#### [O que fazer]
- a) Extraia da crítica do filme A Bela e a Fera o trecho que começa em "Elenco: Vozes de" e vai até "de Roger Allens.", incluindo essas palavras.
- b) Dê continuidade à crítica do filme A Bela e a Fera a partir da última frase apresentada.

#### [Texto fornecido]
——
(Beauty and the Beast)
Videoteca do Beto #119
Dirigido por Gary Trousdale e Kirk Wise.
Elenco: Vozes de Paige O’Hara, Bobby Benson, Richard White, Jerry Orbach, David Ogden Stiers, Angela Lansbury, Bradley Pierce, Rex Everhart, Jesse Corti, Hal Smith, Jo Anne Worley e Mary Kay Bergman.
Roteiro: Linda Woolverton, baseado em história de Roger Allens.
Produção: Don Hahn.
[Antes de qualquer coisa, gostaria de pedir que só leia esta crítica se já tiver assistido ao filme. Para fazer uma análise mais detalhada é necessário citar cenas importantes da trama].
A animação já fazia parte de um passado glorioso e distante quando os animadores da Disney injetaram ânimo no estúdio com “A Pequena Sereia”, que resgatava algumas das principais características das grandes animações. Baseado numa fábula e embalado pelo sucesso das músicas de Alan Menken, o longa preparou o terreno para que novas obras marcantes surgissem. E a primeira delas foi “A Bela e a Fera”, que também conta com a inspiração dos animadores e as canções de Menken para nos contar uma história encantadora, resgatando definitivamente a aura mágica dos filmes da era de ouro da Disney.
Inspirado no conto de fadas de Roger Allens, “A Bela e a Fera” conta a história de Bela (voz de Paige O’Hara), uma garota entediada com a vida provinciana de uma pequena cidade francesa, onde vive também o galã Gastón (voz de Richard White) que, apesar de derreter os corações das outras meninas, não consegue conquistá-la com seu jeito grosseiro. Seu pai Maurice (Rex Everhart) viaja para expor uma de suas invenções e acaba preso num castelo onde vive uma temível Fera (voz de Bobby Benson), que precisa encontrar o verdadeiro amor e ser correspondido para quebrar um feitiço e voltar a ser príncipe. A oportunidade surge quando, em troca da liberdade do pai, Bela aceita ficar presa no castelo.
——
#### [Registros fornecidos]
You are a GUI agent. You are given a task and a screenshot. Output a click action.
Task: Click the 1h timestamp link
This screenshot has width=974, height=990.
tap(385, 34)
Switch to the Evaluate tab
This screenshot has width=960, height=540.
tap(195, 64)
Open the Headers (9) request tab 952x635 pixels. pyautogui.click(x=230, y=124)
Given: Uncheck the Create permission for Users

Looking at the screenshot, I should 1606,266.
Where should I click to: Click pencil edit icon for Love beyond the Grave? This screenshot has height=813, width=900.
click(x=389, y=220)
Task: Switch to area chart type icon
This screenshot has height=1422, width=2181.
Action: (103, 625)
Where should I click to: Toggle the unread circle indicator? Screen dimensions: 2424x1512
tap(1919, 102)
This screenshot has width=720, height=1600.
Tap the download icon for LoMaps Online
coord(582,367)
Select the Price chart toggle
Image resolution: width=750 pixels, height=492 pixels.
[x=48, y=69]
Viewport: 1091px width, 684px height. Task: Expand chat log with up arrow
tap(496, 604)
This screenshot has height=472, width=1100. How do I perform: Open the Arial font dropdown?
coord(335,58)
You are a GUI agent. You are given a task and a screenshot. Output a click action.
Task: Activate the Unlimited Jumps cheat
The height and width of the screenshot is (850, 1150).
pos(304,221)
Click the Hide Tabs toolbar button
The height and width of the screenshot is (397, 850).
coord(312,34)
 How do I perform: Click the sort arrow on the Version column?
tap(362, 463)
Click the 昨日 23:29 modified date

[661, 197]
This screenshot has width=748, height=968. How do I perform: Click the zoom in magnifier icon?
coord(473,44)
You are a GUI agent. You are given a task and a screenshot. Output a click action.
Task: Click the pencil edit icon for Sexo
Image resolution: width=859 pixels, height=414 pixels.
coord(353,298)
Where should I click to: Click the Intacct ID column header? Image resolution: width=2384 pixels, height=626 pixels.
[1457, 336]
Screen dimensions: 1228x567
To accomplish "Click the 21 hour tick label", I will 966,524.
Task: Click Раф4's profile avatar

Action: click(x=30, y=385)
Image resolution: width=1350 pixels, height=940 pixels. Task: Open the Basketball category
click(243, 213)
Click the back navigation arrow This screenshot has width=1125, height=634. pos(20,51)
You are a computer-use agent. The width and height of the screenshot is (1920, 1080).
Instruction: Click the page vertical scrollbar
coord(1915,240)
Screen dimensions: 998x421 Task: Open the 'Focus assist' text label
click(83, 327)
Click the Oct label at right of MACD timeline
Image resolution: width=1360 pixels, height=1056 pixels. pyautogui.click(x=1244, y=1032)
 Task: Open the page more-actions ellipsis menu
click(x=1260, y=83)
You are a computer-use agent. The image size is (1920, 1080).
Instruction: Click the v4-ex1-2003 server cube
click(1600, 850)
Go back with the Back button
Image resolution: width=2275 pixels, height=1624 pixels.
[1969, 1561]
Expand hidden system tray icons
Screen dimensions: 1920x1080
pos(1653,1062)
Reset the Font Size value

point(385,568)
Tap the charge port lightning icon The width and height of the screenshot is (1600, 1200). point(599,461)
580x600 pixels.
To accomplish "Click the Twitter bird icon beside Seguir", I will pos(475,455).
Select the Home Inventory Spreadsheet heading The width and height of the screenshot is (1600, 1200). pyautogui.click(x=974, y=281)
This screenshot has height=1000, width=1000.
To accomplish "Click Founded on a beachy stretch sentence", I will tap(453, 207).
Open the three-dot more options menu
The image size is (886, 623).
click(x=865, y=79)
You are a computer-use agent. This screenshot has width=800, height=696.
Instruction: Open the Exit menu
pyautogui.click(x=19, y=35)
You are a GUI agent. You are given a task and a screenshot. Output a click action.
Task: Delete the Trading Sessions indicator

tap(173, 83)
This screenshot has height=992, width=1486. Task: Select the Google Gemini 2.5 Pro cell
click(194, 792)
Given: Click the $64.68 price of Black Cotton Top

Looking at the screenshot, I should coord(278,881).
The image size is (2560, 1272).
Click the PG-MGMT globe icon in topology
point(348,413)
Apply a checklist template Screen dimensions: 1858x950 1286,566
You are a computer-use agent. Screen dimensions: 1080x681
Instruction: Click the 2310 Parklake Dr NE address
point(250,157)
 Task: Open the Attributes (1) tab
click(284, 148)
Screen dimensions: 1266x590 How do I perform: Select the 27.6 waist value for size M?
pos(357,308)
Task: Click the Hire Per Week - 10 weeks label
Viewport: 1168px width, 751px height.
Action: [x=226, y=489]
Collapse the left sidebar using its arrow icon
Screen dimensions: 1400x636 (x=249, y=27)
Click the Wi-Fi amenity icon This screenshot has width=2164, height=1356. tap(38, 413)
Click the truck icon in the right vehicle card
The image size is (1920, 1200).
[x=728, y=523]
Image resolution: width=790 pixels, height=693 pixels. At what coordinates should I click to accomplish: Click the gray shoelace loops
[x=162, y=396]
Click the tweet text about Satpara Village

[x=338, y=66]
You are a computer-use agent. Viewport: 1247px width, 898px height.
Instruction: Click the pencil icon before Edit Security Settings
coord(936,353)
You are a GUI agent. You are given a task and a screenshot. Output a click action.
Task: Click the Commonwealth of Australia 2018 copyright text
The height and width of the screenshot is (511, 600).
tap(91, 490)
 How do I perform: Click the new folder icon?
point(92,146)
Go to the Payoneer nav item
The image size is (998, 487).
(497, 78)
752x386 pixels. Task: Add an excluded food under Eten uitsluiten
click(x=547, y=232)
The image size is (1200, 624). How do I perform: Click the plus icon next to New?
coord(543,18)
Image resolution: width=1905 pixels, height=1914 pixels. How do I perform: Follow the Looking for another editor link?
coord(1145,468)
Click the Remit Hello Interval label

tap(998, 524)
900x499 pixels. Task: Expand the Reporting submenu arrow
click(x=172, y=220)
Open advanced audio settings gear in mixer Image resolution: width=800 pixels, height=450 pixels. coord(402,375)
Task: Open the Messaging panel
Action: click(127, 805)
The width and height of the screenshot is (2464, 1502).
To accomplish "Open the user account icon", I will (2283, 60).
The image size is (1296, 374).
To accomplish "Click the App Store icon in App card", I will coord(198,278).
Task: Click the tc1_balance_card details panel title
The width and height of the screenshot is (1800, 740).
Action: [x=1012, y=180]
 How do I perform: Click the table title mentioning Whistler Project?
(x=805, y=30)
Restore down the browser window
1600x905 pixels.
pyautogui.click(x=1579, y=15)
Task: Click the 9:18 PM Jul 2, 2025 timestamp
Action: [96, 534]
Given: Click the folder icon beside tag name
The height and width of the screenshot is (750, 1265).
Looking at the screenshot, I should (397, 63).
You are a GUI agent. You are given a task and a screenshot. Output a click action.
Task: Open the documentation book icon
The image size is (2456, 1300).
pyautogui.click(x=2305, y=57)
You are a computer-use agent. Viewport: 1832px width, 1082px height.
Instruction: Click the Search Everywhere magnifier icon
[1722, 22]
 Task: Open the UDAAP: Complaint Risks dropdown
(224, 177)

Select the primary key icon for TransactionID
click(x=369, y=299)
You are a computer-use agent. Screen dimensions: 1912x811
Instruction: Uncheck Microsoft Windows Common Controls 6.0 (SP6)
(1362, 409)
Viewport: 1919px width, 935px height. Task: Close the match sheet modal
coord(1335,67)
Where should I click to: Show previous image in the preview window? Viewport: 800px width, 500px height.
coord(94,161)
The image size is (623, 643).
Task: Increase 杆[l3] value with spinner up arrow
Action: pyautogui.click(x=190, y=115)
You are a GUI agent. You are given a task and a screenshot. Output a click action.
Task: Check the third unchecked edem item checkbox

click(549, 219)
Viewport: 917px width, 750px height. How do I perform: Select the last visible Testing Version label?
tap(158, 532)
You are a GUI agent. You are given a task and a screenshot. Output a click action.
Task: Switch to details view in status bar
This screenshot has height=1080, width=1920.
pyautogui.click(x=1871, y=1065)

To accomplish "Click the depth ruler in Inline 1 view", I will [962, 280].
——
#### [Respostas do exercício]
- a)
Elenco: Vozes de Paige O’Hara, Bobby Benson, Richard White, Jerry Orbach, David Ogden Stiers, Angela Lansbury, Bradley Pierce, Rex Everhart, Jesse Corti, Hal Smith, Jo Anne Worley e Mary Kay Bergman.
Roteiro: Linda Woolverton, baseado em história de Roger Allens.

- b)
Apostando nas características clássicas das animações Disney, “A Bela e a Fera” surge imponente ainda em sua introdução, quando uma narração envolvente nos conta a história do príncipe transformado em Fera enquanto vemos um belo vitral que retrata o ocorrido, prendendo nossa atenção imediatamente. Assim como o conto que o inspirou, o roteiro de Linda Woolverton aborda o tema da beleza interior de forma singela, tocando o coração da platéia com a mensagem de que o verdadeiro amor enxerga além das aparências, criando ainda uma galeria interessante de personagens, desde a destemida protagonista, passando por seu atrapalhado pai, pelo fortão Gastón e seu fiel parceiro LeFou (voz de Jesse Corti) e pelos encantadores objetos que habitam o amaldiçoado castelo. Com um roteiro enxuto, os diretores Gary Trousdale e Kirk Wise, auxiliados pela montagem de John Carnochan, empregam um ritmo dinâmico, evitando fugir do fio condutor da narrativa, que é a relação entre Bela e a Fera. Por isso, as cenas envolvendo Gastón na pequena vila acertadamente ocupam pouco espaço na narrativa.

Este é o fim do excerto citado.